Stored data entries
________________________

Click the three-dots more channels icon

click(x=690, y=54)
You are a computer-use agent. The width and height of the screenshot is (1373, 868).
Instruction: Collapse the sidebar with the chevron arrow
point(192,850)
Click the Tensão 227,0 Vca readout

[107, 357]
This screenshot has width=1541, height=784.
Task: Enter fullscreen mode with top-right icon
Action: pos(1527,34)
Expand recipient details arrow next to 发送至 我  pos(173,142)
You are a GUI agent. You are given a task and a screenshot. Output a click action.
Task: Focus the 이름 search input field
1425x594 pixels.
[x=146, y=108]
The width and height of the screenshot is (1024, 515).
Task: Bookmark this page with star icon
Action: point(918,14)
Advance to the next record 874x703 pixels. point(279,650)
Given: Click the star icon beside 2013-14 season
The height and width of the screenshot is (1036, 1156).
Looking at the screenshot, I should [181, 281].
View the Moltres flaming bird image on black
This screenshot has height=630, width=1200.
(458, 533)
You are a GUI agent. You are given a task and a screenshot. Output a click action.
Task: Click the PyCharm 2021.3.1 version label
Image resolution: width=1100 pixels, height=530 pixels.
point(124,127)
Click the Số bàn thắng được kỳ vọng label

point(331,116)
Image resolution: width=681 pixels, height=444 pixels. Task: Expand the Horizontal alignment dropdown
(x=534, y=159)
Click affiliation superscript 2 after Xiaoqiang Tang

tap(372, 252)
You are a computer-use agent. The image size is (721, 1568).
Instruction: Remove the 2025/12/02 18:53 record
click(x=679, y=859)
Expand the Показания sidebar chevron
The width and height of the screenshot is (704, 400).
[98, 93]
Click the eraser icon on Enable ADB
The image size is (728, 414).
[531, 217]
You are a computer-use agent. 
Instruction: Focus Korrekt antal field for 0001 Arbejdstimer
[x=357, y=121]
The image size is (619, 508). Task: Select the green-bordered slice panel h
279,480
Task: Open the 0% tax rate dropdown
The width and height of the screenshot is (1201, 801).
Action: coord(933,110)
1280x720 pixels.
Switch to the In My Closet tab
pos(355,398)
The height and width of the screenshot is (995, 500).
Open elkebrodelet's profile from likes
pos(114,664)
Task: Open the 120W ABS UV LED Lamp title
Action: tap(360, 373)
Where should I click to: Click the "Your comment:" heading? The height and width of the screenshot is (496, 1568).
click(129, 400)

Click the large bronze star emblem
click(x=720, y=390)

________________________

### Exercise goal
For this exercise, set down all of the entries again word for word.

### Exercise result
Click the three-dots more channels icon

click(x=690, y=54)
You are a computer-use agent. The width and height of the screenshot is (1373, 868).
Instruction: Collapse the sidebar with the chevron arrow
point(192,850)
Click the Tensão 227,0 Vca readout

[107, 357]
This screenshot has width=1541, height=784.
Task: Enter fullscreen mode with top-right icon
Action: pos(1527,34)
Expand recipient details arrow next to 发送至 我  pos(173,142)
You are a GUI agent. You are given a task and a screenshot. Output a click action.
Task: Focus the 이름 search input field
1425x594 pixels.
[x=146, y=108]
The width and height of the screenshot is (1024, 515).
Task: Bookmark this page with star icon
Action: point(918,14)
Advance to the next record 874x703 pixels. point(279,650)
Given: Click the star icon beside 2013-14 season
The height and width of the screenshot is (1036, 1156).
Looking at the screenshot, I should [181, 281].
View the Moltres flaming bird image on black
This screenshot has height=630, width=1200.
(458, 533)
You are a GUI agent. You are given a task and a screenshot. Output a click action.
Task: Click the PyCharm 2021.3.1 version label
Image resolution: width=1100 pixels, height=530 pixels.
point(124,127)
Click the Số bàn thắng được kỳ vọng label

point(331,116)
Image resolution: width=681 pixels, height=444 pixels. Task: Expand the Horizontal alignment dropdown
(x=534, y=159)
Click affiliation superscript 2 after Xiaoqiang Tang

tap(372, 252)
You are a computer-use agent. The image size is (721, 1568).
Instruction: Remove the 2025/12/02 18:53 record
click(x=679, y=859)
Expand the Показания sidebar chevron
The width and height of the screenshot is (704, 400).
[98, 93]
Click the eraser icon on Enable ADB
The image size is (728, 414).
[531, 217]
You are a computer-use agent. 
Instruction: Focus Korrekt antal field for 0001 Arbejdstimer
[x=357, y=121]
The image size is (619, 508). Task: Select the green-bordered slice panel h
279,480
Task: Open the 0% tax rate dropdown
The width and height of the screenshot is (1201, 801).
Action: coord(933,110)
1280x720 pixels.
Switch to the In My Closet tab
pos(355,398)
The height and width of the screenshot is (995, 500).
Open elkebrodelet's profile from likes
pos(114,664)
Task: Open the 120W ABS UV LED Lamp title
Action: tap(360, 373)
Where should I click to: Click the "Your comment:" heading? The height and width of the screenshot is (496, 1568).
click(129, 400)

Click the large bronze star emblem
click(x=720, y=390)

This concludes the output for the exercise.